:: Stored records ::
^^^^^^^^^^^^^^^^
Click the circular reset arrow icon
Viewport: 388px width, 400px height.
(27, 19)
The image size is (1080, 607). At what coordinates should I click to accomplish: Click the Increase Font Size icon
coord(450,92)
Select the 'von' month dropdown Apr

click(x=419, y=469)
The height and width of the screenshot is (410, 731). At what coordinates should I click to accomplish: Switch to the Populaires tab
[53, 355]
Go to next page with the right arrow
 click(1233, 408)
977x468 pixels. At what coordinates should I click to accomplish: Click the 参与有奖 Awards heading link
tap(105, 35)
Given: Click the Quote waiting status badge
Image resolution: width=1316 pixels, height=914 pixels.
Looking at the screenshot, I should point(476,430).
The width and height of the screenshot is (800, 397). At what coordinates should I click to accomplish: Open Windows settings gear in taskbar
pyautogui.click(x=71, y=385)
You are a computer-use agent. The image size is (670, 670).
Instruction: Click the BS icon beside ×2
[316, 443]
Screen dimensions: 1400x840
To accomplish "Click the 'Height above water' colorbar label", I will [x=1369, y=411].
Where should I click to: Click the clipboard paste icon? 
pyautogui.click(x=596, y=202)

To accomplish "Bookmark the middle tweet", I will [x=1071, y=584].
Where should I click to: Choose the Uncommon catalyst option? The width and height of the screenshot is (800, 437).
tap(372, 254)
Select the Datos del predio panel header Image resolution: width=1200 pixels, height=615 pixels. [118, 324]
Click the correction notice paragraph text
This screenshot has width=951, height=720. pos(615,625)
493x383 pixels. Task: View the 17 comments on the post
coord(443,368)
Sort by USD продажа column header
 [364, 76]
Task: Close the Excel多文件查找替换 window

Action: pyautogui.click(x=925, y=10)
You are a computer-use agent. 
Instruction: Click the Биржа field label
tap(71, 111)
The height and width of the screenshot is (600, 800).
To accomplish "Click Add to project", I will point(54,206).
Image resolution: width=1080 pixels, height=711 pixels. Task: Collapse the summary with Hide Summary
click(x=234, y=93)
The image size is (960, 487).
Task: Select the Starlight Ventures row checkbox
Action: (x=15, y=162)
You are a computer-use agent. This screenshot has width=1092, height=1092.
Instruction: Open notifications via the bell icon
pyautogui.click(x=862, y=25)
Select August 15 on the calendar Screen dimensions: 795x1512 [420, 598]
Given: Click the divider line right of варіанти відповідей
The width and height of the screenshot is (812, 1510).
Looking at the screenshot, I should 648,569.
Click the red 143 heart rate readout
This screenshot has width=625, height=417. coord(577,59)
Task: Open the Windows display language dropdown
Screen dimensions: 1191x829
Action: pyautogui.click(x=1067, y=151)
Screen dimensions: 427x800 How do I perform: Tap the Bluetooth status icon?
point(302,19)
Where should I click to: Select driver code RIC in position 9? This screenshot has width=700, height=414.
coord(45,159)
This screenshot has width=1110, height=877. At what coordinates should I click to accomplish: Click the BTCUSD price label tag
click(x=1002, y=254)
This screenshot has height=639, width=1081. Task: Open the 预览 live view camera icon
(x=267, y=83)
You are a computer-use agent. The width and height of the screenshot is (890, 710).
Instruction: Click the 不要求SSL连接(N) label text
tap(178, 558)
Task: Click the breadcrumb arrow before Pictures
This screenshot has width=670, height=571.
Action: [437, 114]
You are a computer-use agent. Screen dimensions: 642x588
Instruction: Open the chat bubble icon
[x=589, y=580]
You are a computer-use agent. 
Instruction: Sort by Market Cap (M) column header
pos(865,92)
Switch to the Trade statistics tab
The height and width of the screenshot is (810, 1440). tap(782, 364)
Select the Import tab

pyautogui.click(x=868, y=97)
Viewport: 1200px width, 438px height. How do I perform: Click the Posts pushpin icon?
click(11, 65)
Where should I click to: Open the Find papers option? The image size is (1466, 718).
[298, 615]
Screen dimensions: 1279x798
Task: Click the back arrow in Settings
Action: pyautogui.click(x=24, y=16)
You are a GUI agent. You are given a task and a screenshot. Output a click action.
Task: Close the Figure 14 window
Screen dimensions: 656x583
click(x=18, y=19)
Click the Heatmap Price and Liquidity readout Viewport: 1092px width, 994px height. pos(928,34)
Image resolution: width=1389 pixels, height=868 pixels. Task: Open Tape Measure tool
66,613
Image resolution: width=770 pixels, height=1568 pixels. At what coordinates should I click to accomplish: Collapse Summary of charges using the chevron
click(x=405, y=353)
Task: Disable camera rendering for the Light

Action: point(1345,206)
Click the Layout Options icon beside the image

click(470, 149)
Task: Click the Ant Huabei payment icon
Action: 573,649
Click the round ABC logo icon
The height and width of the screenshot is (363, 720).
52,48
^^^^^^^^^^^^^^^^
:: To do ::
Exactly reproduce every line found in the records.

:: Task response ::
Click the circular reset arrow icon
Viewport: 388px width, 400px height.
(27, 19)
The image size is (1080, 607). At what coordinates should I click to accomplish: Click the Increase Font Size icon
coord(450,92)
Select the 'von' month dropdown Apr

click(x=419, y=469)
The height and width of the screenshot is (410, 731). At what coordinates should I click to accomplish: Switch to the Populaires tab
[53, 355]
Go to next page with the right arrow
 click(1233, 408)
977x468 pixels. At what coordinates should I click to accomplish: Click the 参与有奖 Awards heading link
tap(105, 35)
Given: Click the Quote waiting status badge
Image resolution: width=1316 pixels, height=914 pixels.
Looking at the screenshot, I should point(476,430).
The width and height of the screenshot is (800, 397). At what coordinates should I click to accomplish: Open Windows settings gear in taskbar
pyautogui.click(x=71, y=385)
You are a computer-use agent. The image size is (670, 670).
Instruction: Click the BS icon beside ×2
[316, 443]
Screen dimensions: 1400x840
To accomplish "Click the 'Height above water' colorbar label", I will [x=1369, y=411].
Where should I click to: Click the clipboard paste icon? 
pyautogui.click(x=596, y=202)

To accomplish "Bookmark the middle tweet", I will [x=1071, y=584].
Where should I click to: Choose the Uncommon catalyst option? The width and height of the screenshot is (800, 437).
tap(372, 254)
Select the Datos del predio panel header Image resolution: width=1200 pixels, height=615 pixels. [118, 324]
Click the correction notice paragraph text
This screenshot has width=951, height=720. pos(615,625)
493x383 pixels. Task: View the 17 comments on the post
coord(443,368)
Sort by USD продажа column header
 [364, 76]
Task: Close the Excel多文件查找替换 window

Action: pyautogui.click(x=925, y=10)
You are a computer-use agent. 
Instruction: Click the Биржа field label
tap(71, 111)
The height and width of the screenshot is (600, 800).
To accomplish "Click Add to project", I will point(54,206).
Image resolution: width=1080 pixels, height=711 pixels. Task: Collapse the summary with Hide Summary
click(x=234, y=93)
The image size is (960, 487).
Task: Select the Starlight Ventures row checkbox
Action: (x=15, y=162)
You are a computer-use agent. This screenshot has width=1092, height=1092.
Instruction: Open notifications via the bell icon
pyautogui.click(x=862, y=25)
Select August 15 on the calendar Screen dimensions: 795x1512 [420, 598]
Given: Click the divider line right of варіанти відповідей
The width and height of the screenshot is (812, 1510).
Looking at the screenshot, I should 648,569.
Click the red 143 heart rate readout
This screenshot has width=625, height=417. coord(577,59)
Task: Open the Windows display language dropdown
Screen dimensions: 1191x829
Action: pyautogui.click(x=1067, y=151)
Screen dimensions: 427x800 How do I perform: Tap the Bluetooth status icon?
point(302,19)
Where should I click to: Select driver code RIC in position 9? This screenshot has width=700, height=414.
coord(45,159)
This screenshot has width=1110, height=877. At what coordinates should I click to accomplish: Click the BTCUSD price label tag
click(x=1002, y=254)
This screenshot has height=639, width=1081. Task: Open the 预览 live view camera icon
(x=267, y=83)
You are a computer-use agent. The width and height of the screenshot is (890, 710).
Instruction: Click the 不要求SSL连接(N) label text
tap(178, 558)
Task: Click the breadcrumb arrow before Pictures
This screenshot has width=670, height=571.
Action: [437, 114]
You are a computer-use agent. Screen dimensions: 642x588
Instruction: Open the chat bubble icon
[x=589, y=580]
You are a computer-use agent. 
Instruction: Sort by Market Cap (M) column header
pos(865,92)
Switch to the Trade statistics tab
The height and width of the screenshot is (810, 1440). tap(782, 364)
Select the Import tab

pyautogui.click(x=868, y=97)
Viewport: 1200px width, 438px height. How do I perform: Click the Posts pushpin icon?
click(11, 65)
Where should I click to: Open the Find papers option? The image size is (1466, 718).
[298, 615]
Screen dimensions: 1279x798
Task: Click the back arrow in Settings
Action: pyautogui.click(x=24, y=16)
You are a GUI agent. You are given a task and a screenshot. Output a click action.
Task: Close the Figure 14 window
Screen dimensions: 656x583
click(x=18, y=19)
Click the Heatmap Price and Liquidity readout Viewport: 1092px width, 994px height. pos(928,34)
Image resolution: width=1389 pixels, height=868 pixels. Task: Open Tape Measure tool
66,613
Image resolution: width=770 pixels, height=1568 pixels. At what coordinates should I click to accomplish: Collapse Summary of charges using the chevron
click(x=405, y=353)
Task: Disable camera rendering for the Light

Action: point(1345,206)
Click the Layout Options icon beside the image

click(470, 149)
Task: Click the Ant Huabei payment icon
Action: 573,649
Click the round ABC logo icon
The height and width of the screenshot is (363, 720).
52,48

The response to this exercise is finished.